If you itemize deductions or take the standard deduction, your donations may be affected by other deductions like state and local taxes, mortgage interest, etc.

– Beware of scams.
Do not trust entities promising immediate tax reduction with unclear missions. Many scams exist. Always prioritize transparency, clear mission, and IRS recognition.

The following tips can help you plan charitable donations throughout the year rather than scrambling in December:

– Early 2025:
Calculate your income and tax bracket. Determine how much to donate in advance based on your giving goals.

– Spring:
Ensure your planned donations exceed the 0.5% AGI threshold (if itemizing). Begin transferring appreciated assets if necessary.

– Summer:
Don’t forget to review your investments and consider establishing a Donor-Advised Fund.

– Fall:
Finalize your bunching strategy or plan large donations with QCD.

– December:
Before year-end, carefully review receipts, written confirmations, and charity verifications.

Organizing your planning now can help you avoid many troubles in the future (and potentially thousands of dollars in losses).

Donors may miss opportunities or experience financial inefficiencies due to misunderstandings. We can avoid these situations by clarifying the following myths:

“I don’t itemize deductions, so donations don’t benefit me.”
While true in 2025, it won’t be the case soon. The amount that can be deducted without itemizing will increase to $1,000 ($2,000 for joint filers) in 2026.

“I’ll sell appreciated stocks and donate cash.”
This is a costly mistake. By donating stocks directly, you can avoid capital gains tax and still claim a deduction.

“Rules never really change.”
Tax laws are constantly evolving. With the 2026 updates, many families will be able to take advantage of new thresholds, limits, and thresholds that alter how deductions are calculated.

“Charitable giving is just about tax deductions.”
Tax incentives are the icing – not the cake itself. Ultimately, the real return comes from supporting causes you care about in a smarter, more strategic way.

If you’ve been considering donating, now is the time. By year-end, deduction rules are stricter, and new restrictions are in place.

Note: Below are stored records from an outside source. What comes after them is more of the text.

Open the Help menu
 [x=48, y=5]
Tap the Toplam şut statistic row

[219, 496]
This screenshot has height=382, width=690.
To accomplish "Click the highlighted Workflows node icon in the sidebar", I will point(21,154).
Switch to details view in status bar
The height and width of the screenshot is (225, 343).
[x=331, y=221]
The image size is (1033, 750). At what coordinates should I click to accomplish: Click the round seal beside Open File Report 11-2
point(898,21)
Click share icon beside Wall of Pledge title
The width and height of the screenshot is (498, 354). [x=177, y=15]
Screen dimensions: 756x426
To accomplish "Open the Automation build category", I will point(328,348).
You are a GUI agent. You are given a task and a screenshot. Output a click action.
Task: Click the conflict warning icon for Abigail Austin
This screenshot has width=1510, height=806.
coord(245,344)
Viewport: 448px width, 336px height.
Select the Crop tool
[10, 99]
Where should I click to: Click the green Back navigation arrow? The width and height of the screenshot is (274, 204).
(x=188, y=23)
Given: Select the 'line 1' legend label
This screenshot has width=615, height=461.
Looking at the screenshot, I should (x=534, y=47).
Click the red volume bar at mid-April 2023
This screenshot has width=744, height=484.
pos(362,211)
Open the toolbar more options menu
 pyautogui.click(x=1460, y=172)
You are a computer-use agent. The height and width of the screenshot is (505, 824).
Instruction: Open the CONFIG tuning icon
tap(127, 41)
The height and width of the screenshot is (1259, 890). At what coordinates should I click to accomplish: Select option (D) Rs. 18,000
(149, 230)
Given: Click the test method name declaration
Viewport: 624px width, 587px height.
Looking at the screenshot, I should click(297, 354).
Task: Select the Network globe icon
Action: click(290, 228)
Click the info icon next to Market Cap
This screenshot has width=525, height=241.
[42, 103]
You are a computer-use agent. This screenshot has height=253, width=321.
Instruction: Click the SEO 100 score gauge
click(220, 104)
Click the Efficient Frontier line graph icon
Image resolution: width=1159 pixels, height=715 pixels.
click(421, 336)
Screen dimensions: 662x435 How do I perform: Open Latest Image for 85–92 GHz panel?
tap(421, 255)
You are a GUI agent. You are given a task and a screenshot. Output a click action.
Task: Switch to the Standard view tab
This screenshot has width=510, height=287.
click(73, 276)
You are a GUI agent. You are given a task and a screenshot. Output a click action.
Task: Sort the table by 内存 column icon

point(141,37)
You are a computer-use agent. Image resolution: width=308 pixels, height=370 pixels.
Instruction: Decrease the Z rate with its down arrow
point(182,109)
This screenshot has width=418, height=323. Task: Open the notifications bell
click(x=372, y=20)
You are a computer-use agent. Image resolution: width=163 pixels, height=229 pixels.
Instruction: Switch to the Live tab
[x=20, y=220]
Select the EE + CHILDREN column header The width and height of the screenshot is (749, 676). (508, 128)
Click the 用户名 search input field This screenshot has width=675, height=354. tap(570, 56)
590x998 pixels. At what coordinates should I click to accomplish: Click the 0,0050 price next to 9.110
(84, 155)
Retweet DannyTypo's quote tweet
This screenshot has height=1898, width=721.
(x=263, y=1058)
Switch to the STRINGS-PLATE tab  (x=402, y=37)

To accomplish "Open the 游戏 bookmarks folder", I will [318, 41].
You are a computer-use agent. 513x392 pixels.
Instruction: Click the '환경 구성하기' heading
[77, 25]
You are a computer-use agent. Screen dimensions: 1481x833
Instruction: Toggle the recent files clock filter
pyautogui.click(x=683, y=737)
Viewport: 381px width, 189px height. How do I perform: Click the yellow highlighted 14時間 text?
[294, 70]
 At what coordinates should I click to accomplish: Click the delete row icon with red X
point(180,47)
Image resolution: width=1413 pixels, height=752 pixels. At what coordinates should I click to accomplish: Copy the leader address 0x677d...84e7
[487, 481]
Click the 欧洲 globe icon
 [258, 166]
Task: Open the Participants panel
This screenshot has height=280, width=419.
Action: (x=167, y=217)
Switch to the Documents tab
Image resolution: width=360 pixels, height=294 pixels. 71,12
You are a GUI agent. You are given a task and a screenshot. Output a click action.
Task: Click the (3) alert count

Through early giving, donor-advised funds, donating appreciated assets, and utilizing QCDs from IRAs, you can maximize the impact of your donations while reducing your tax burden.

If not acted upon, strategies are just thoughts, so we need to complete the following by December 31st:

– Consult your tax advisor to test donation levels, income scenarios, and deduction scenarios.
– Choose a strategy based on your situation, such as bunching, QCD, asset donations, and DAFs.
– Don’t wait until December to make significant donations. The later, the harder it gets to execute.
– Keep records, including confirmation letters, appraisals, and charity verifications.
– Make this planning part of your annual checklist: your financial, tax, and donation environment will evolve.

Charitable donations should not be last-minute decisions. By planning ahead, you can make 2025 a year that is both efficient and meaningful.